You probably really are, just hanging on! It's kinda what happens when you are going through such a trauma. And what you are dealing with is nothing less than a trauma.

Take some deep breaths, take one day at a time. Truly, one moment at a time if you need to. Don't think into the future, it hasn't happened yet so worry is futile. Don't think too much about the past, it's over. Just stay here, in this moment - you are alive, you are with your children, you are just waiting. When the court date happens, then you will know more, but until then, just live - one moment at a time.

A good distraction - for me, when dealing with BIG issues is to make a commitment that when I start to worry about the future and think of all the possibilities (which 90% of the time don't happen anyway :) ) I stop thinking and start playing with the kids, in your case you could grab your keys and go do something with your older kids. In my area there are quite a few free activities but a few dollars spent on a fun outing with the kids is better than two hours of mind blowing worry.

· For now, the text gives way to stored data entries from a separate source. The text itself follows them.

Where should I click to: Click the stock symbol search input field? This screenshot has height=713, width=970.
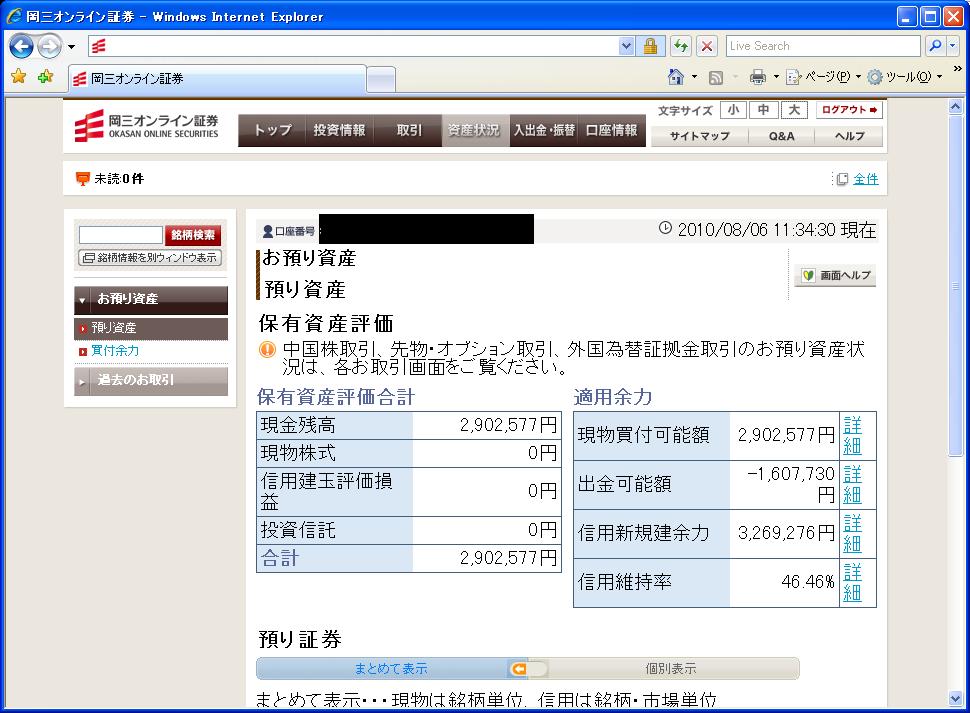(x=120, y=235)
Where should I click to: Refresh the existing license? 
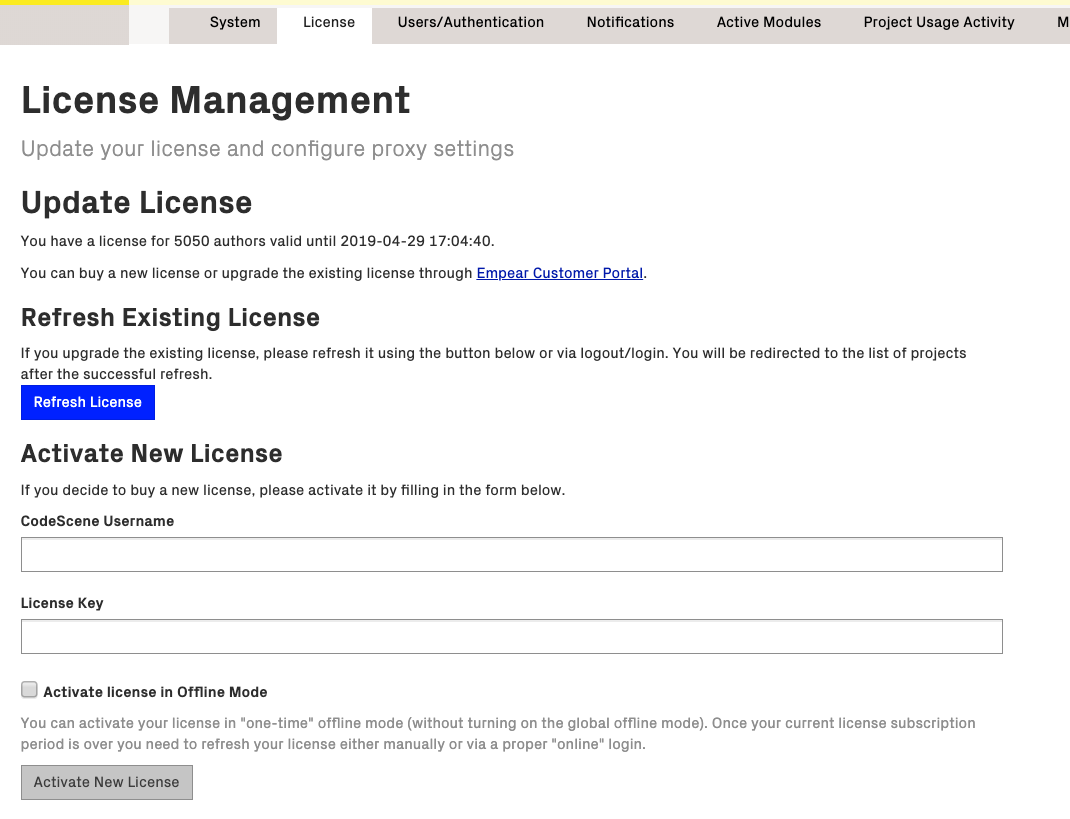pyautogui.click(x=87, y=402)
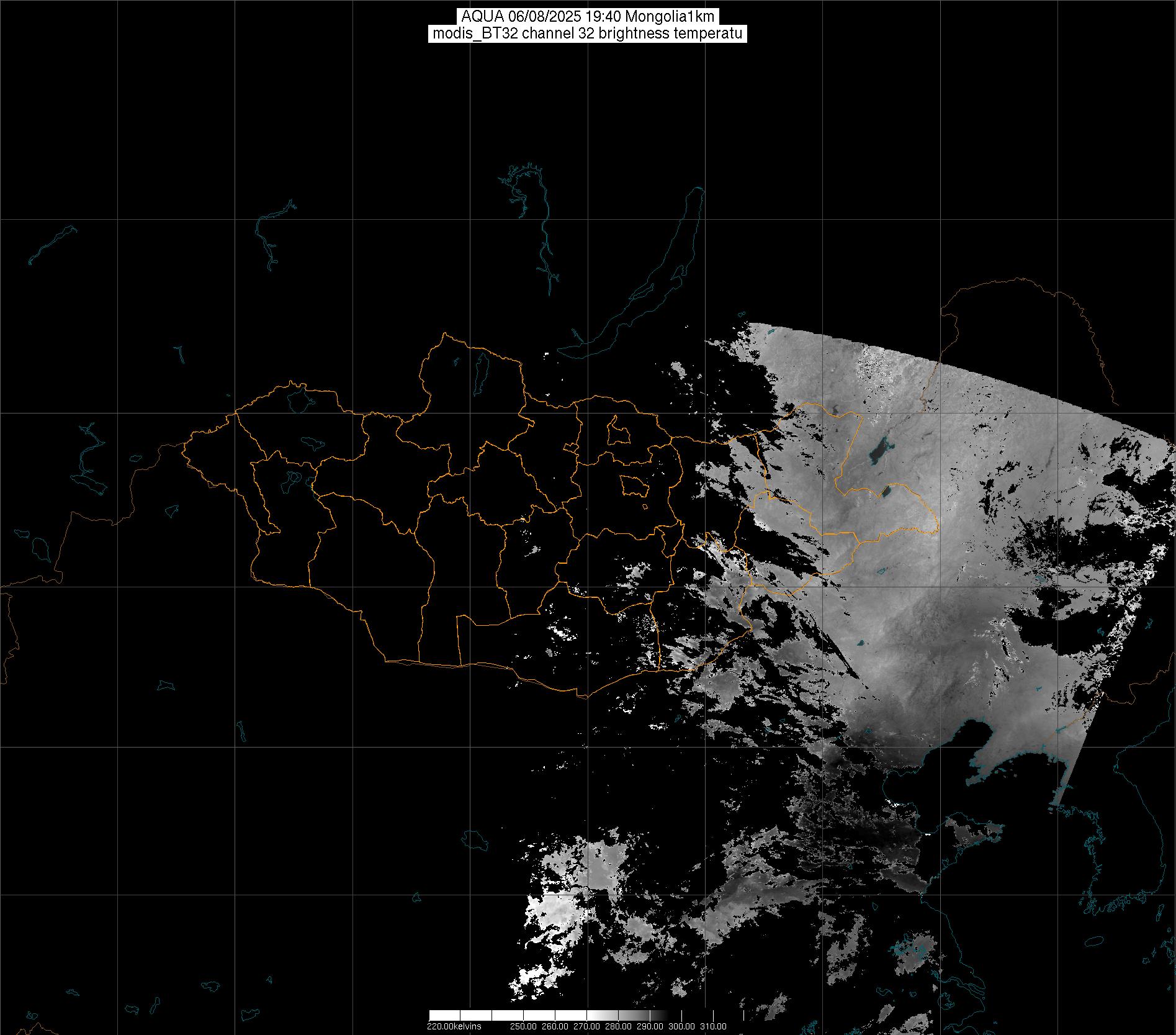The image size is (1176, 1035).
Task: Click the 310.00 colorbar label
Action: (713, 1026)

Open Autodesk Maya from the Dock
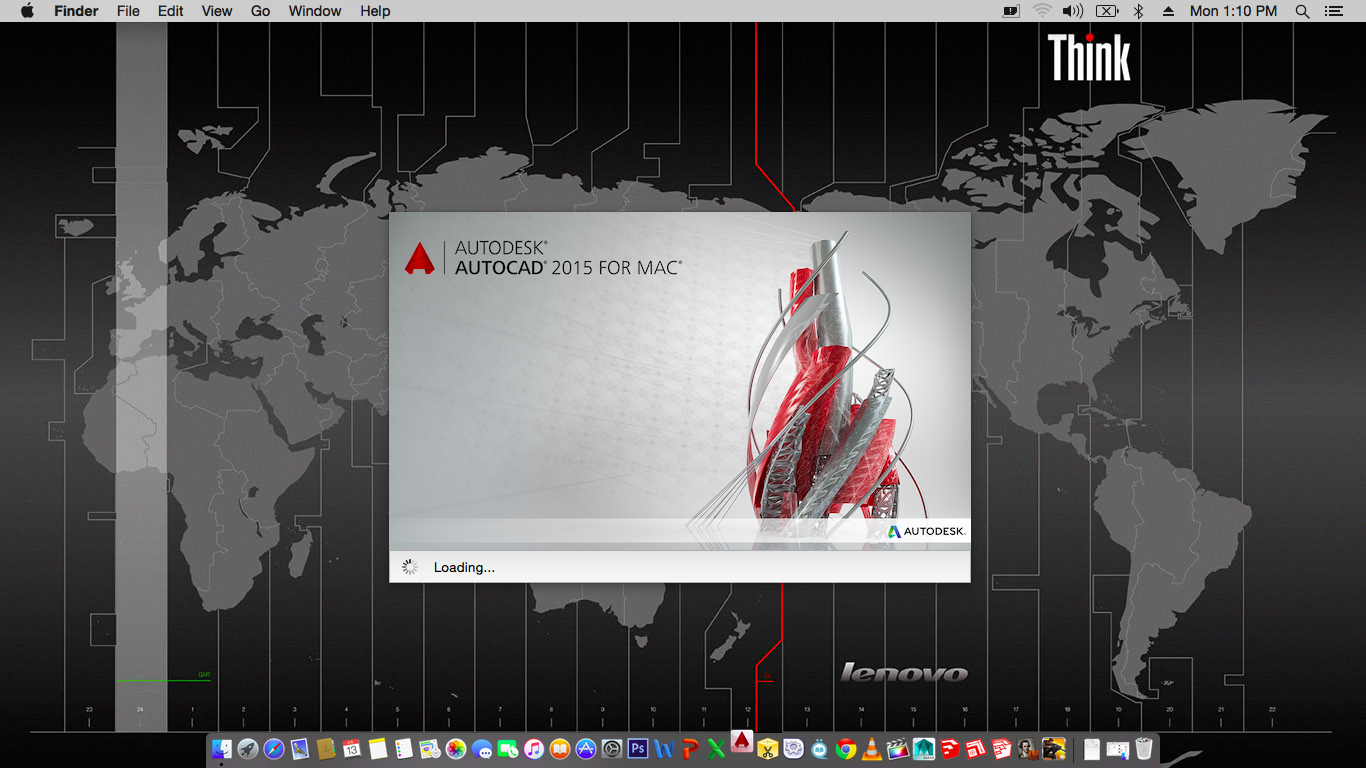[x=924, y=748]
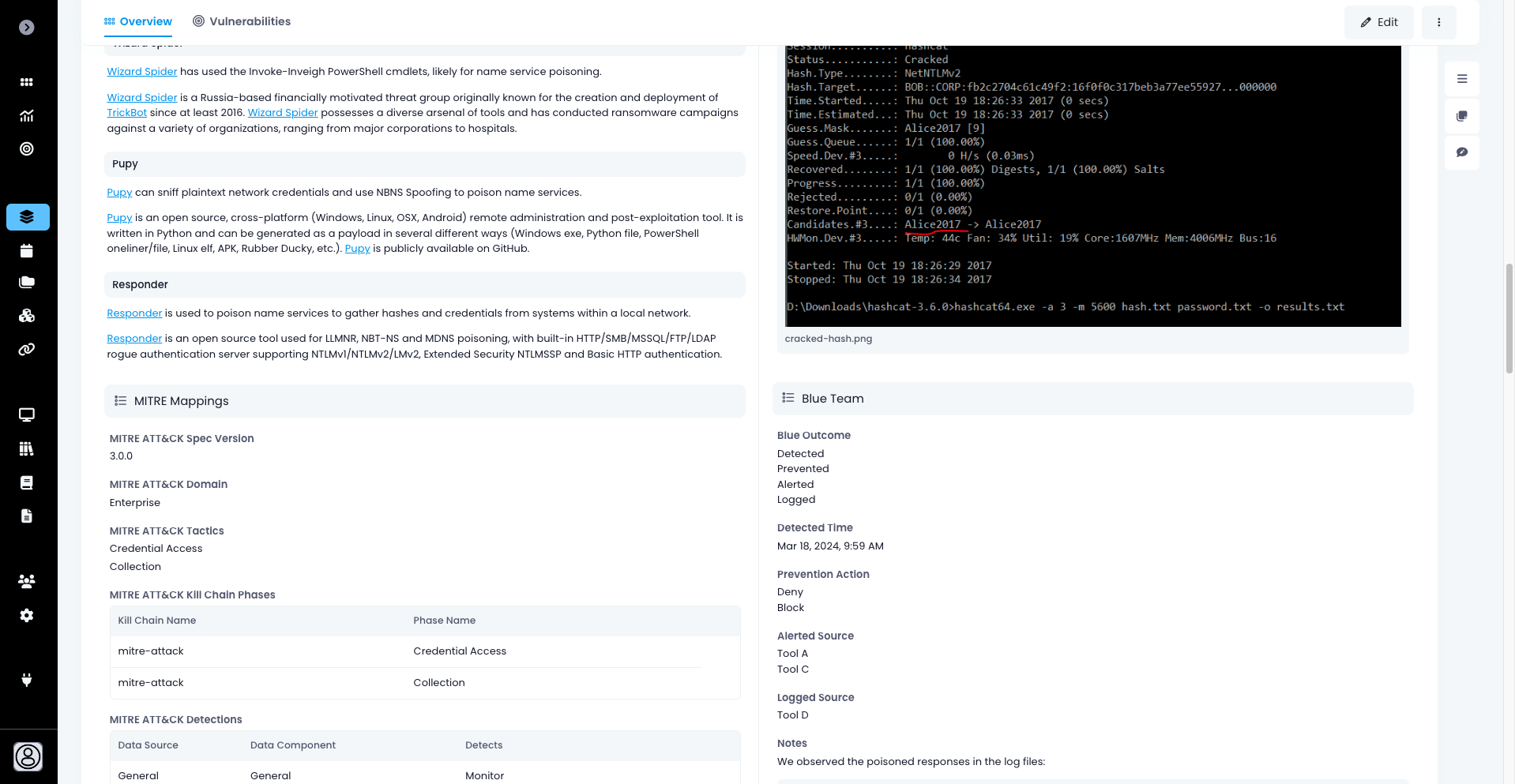Open the sticky notes panel icon
This screenshot has width=1515, height=784.
pyautogui.click(x=1462, y=116)
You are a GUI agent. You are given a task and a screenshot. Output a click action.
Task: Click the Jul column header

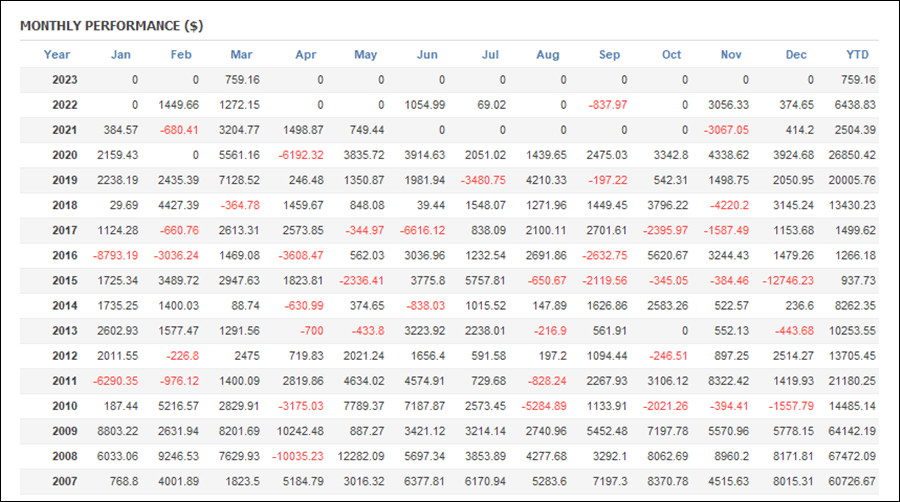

You'll likely be exhausted, from all the mind work you're doing, so maybe a movie? It's winter over there, going to the mall, ice skating - I'm sure there are tonnes of things you can think of if you try. AVoid the old coffee with a friend unless that friend is such a good friend that she'll fail to mention what is happening. I always found it inevitable that we would dicuss (and therefore focus on) what was happening to me because it was all I could think about. Distraction. That's what you're after.

Keep venting here if you need to get some of it out- that way you'll be limiting the time that you spend on worrying. You'll be surprised what we've all been through here collectively!!!!!!!!!!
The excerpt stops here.